Skoro jesteśmy przy Poszetce to mnie zdziwiło, że Tomato otworzył drugi sklep, tym razem we Wrocławiu. Myślałem, że oni będą się raczej zwijać niż rozwijać ale jakoś widać biznes im się kręci, bo stacjonarny sklep to duże koszty.
Jeśli jesteśmy przy Working class Poszetki to zaciekawił mnie sweatshirt. I zastanawiam się, jaki kupić, jakie marki polecacie jeśli chodzi o klasyczne „oryginalne” bluzy tego typu. Nie mam pojęcia gdzie szukać, a naturalnie 500 zł im za to nie dam.
Sweatshirt to sweatshirt. Nie ma co wydziwiać. Champion od lat cieszy sie uznaniem i jest latwo dostepny. Mam tez Uniqlo i jest spoko, roznica niewielka. Przerobilem juz importowanie z ameryki ?craftowych? marek ale niema to zwyczajnie sensu. Koszta wysokie a jakosciowo roznica niewielka, lepiej dolozyc do innych czesci garderoby.
No właśnie niekoniecznie. Chodzi o to, by bluza miała charakterystyczne detale jak np nie fake’owy ściągacz z „trójkącikiem”.
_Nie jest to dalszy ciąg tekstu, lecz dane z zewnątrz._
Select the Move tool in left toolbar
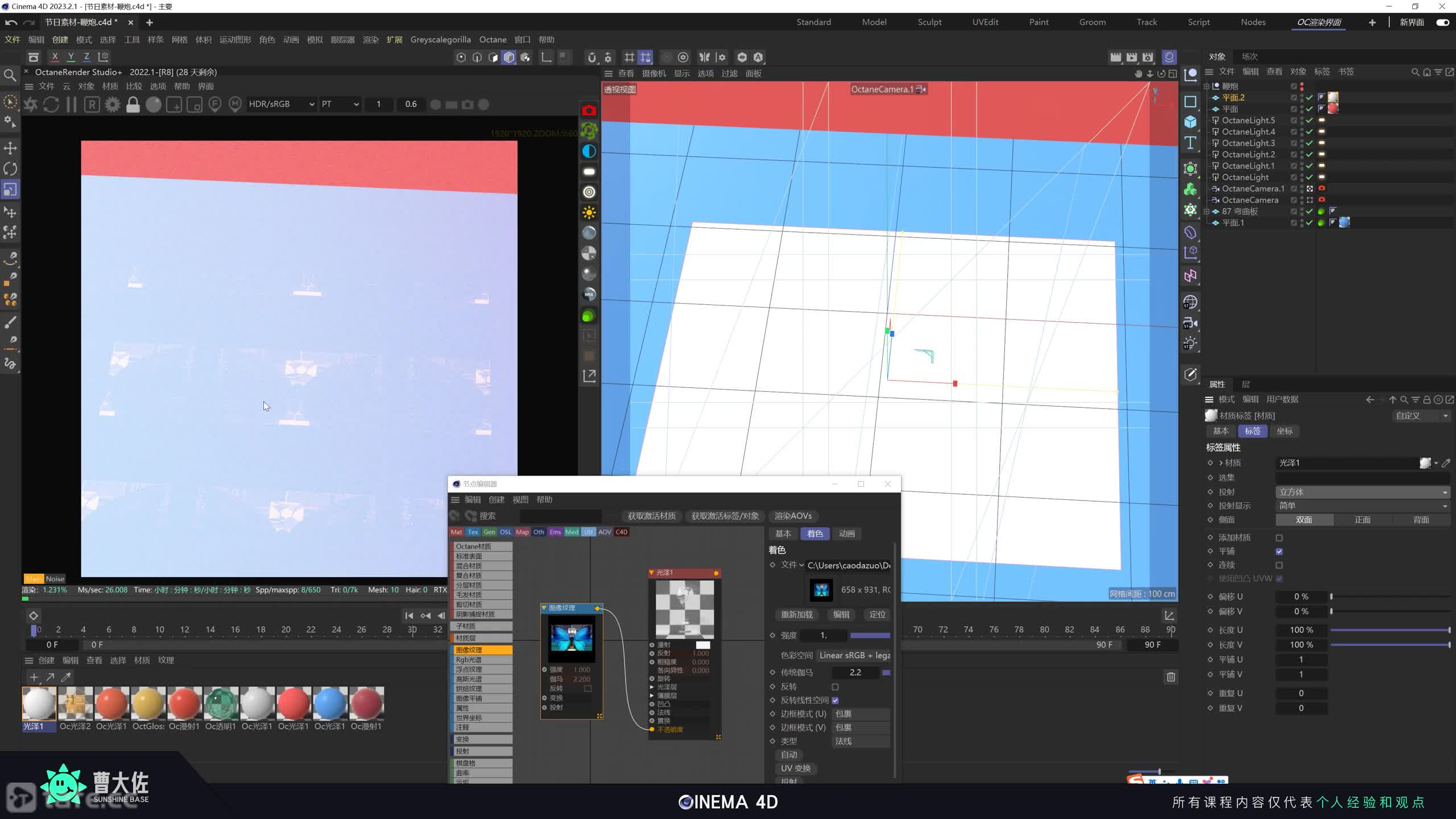The height and width of the screenshot is (819, 1456). tap(10, 148)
Niestety bardzo trudno jest znaleźć coś pomiędzy markami premium a „średnią półką”. Zara już dawno poszła w ślady H&M produkując jednosezonowe ubrania. Chyba, że coś się zmieniło, bo jakiś czas mnie u nich nie było. Dziwne kroje, poliestrowe marynarki za 500 zł, momentami jakość Pepco. Sorry, ale nie. Wolę dołożyć i kupić coś lepszego. Mam jednak świadomość, że nie każdy może sobie na taki ruch pozwolić, co implikuje taki, a nie inny kształt raportu. Konsumenci chcieliby mieć trwalsze produkty, ale mniej więcej w połowie lat 90. producenci doszli do wniosku, że w ten sposób tabelki w Excelu się nie zgraja.… Czytaj więcej »
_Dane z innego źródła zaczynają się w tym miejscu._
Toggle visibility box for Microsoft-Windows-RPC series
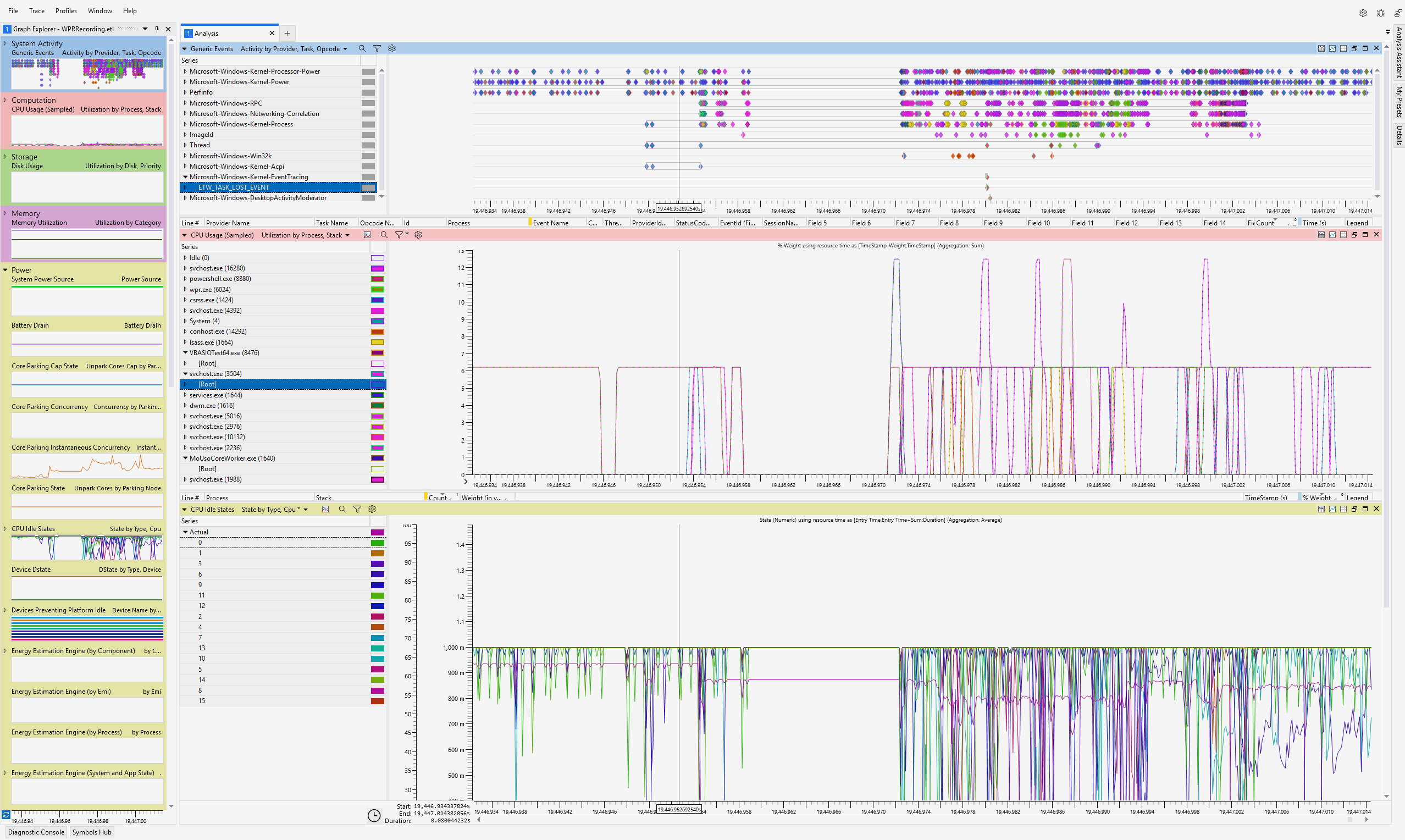 (x=368, y=103)
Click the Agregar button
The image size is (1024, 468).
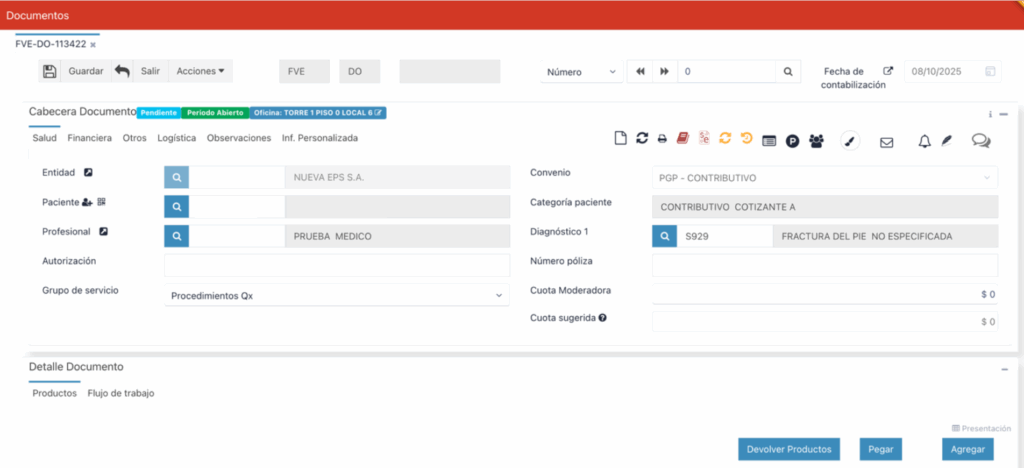(967, 449)
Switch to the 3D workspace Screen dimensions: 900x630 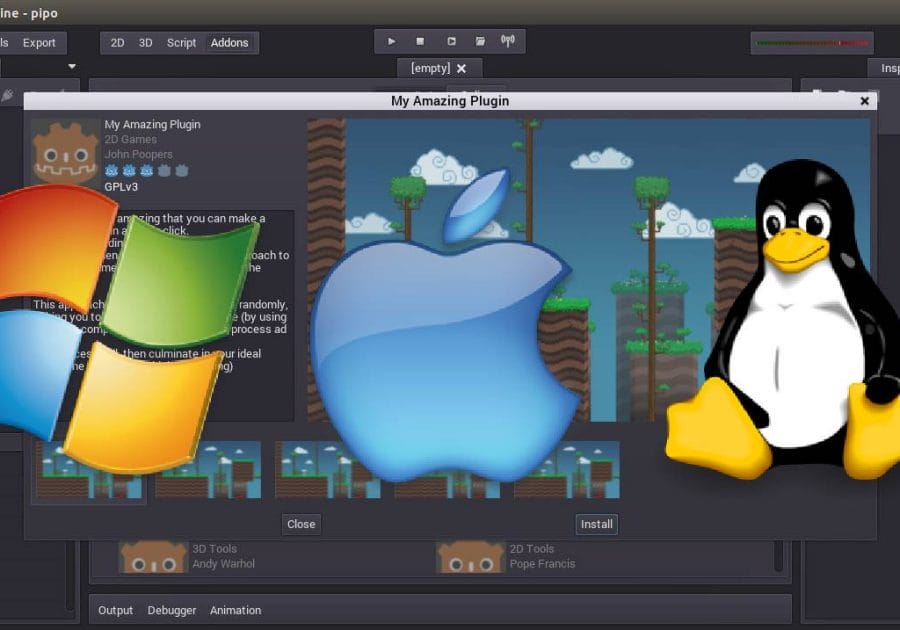pyautogui.click(x=146, y=43)
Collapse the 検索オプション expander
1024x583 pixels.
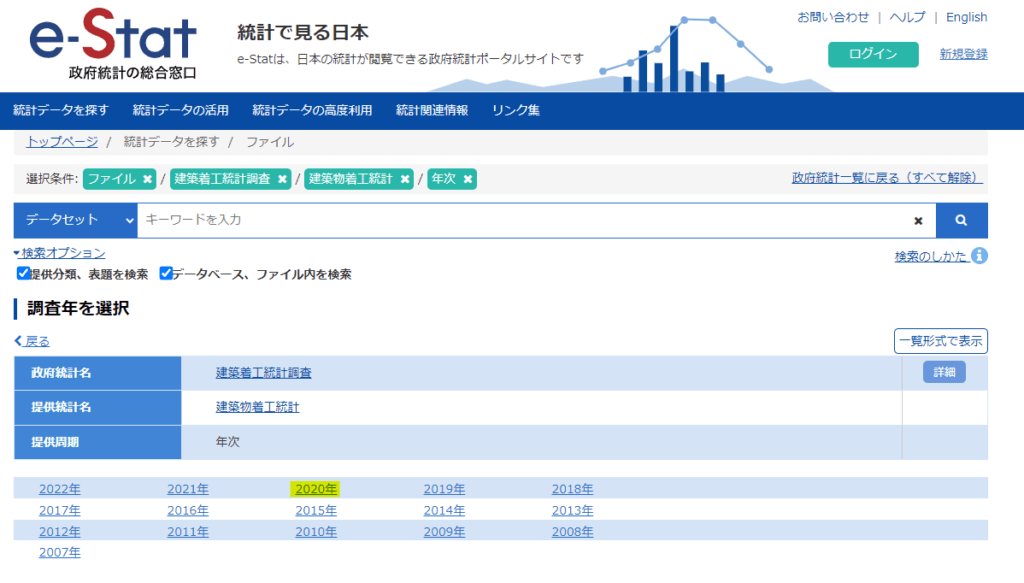59,253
Dokładnie się zgadzam, pomiędzy premium a średnią nie ma nic takiego co można by nazwać multibrandem (czyli od koszulek po garnitury i od spodenek dresowych po chinosy lniane na przykład). Dalej święci triumfy zara co też mnie dziwi bo ostanie 20 lat to z jakością była jazda po równi pochyłej w dół z proporcjonalnym wzrostem ceny. Jakieś 20 lat temu miałem 80% ubrań z zary teraz za darmo bym nie wziął tego badziewia, koszulki czy spodnie do wyrzucenia po jednym praniu chyba że kupisz „poliestrowe”. Poza tym w czasach postcovidowo wojennych ceny tak absurdalnie szybują w górę, że ludzie mają… Czytaj więcej »
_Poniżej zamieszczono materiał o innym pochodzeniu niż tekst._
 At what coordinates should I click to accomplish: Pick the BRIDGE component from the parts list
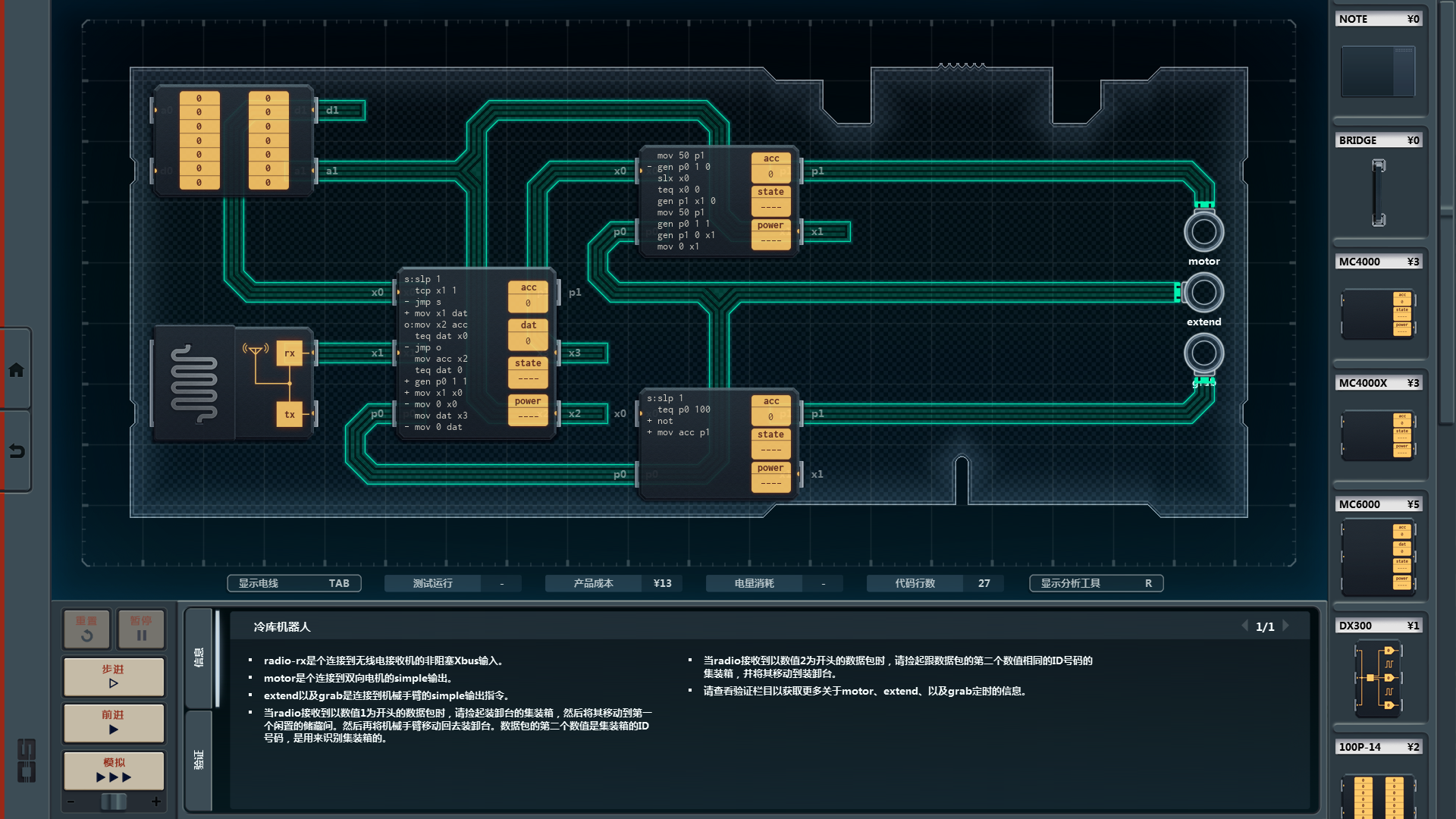[x=1378, y=192]
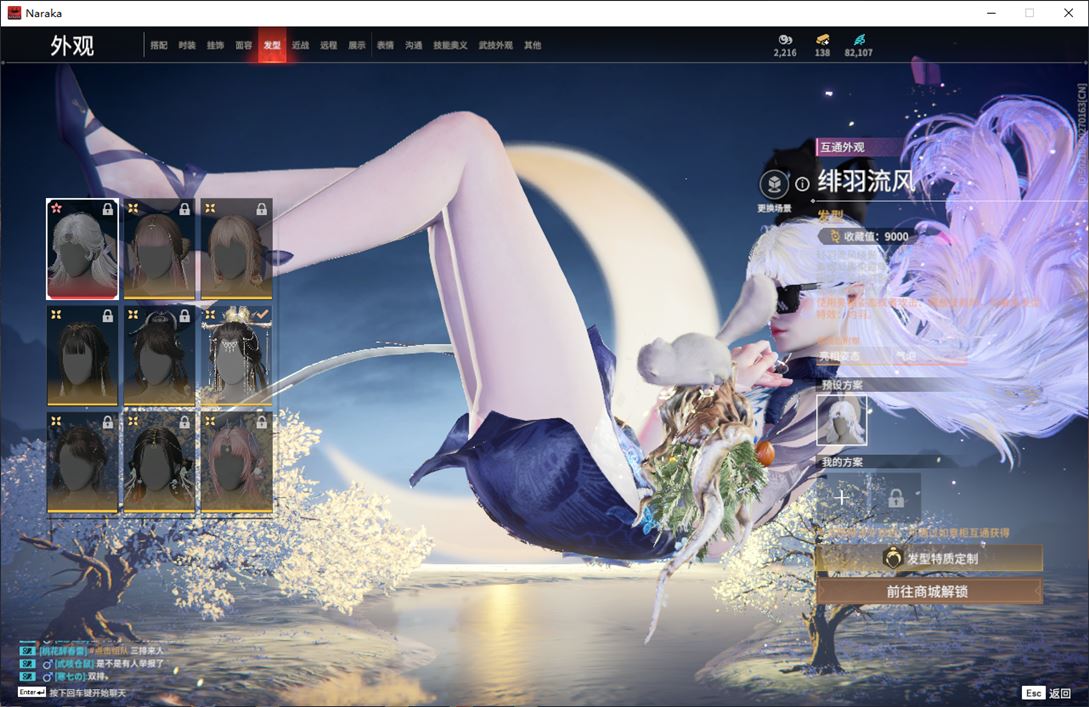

Pomiędzy półką premium, a półką średnią polecam zainteresować się markami własnymi sieci Peek & Cloppenburg oraz Van Graaf.
W przypadku PC będzie to przede wszystkim MCNeal i Christian Berg, a w przypadku VG: Nils Sundstrom i Andrew James.
P&C ma w Polsce 12 sklepów, VG 10. Oba w 8 miastach. Sinsay jest w każdym powiecie. Zresztą czasem marki własne czasem też mają ceny z kosmosu, a z jakością bywa różnie. Chociaż jeśli chodzi o koszule, to VG ma całkiem przyzwoite. Na 99 procent szyje dla nich Olymp. Sprawdzałem kiedyś każdy możliwy wymiar, z gęstością ściegu włącznie. Były identyczne.
Potwierdzam, mam sweter Cristian Berg, zapłaciłem za niego mniej niż 200zł, z fajnego, trzymającego fason merino. Kiedyś w H&M dało się kupić sweter z merino, który trzymał fason przez długi czas, teraz po kilku założeniach robi się z niego szmata, a samo merino jest cienkie, nędznej jakości, o luźnym splocie. W H&M kupuję już tylko dla dzieciaków, które z zasady i tak szybko zużywają ubrania.
Jeśli chodzi o trwałość to co dokładnie rozumiemy jako ubranie trwałe? Mam bluzę którą kupiłem 10 lat temu i nadal w niej chodzę, jest to produkt spod szyldu House, do tej pory nie ma żadnych dziur, nigdy nie była naprawiana. Więc można znaleźć trwały produkt w tanich sieciówkach(jeśli dobrze pamiętam kosztowała wtedy około 90-100zł).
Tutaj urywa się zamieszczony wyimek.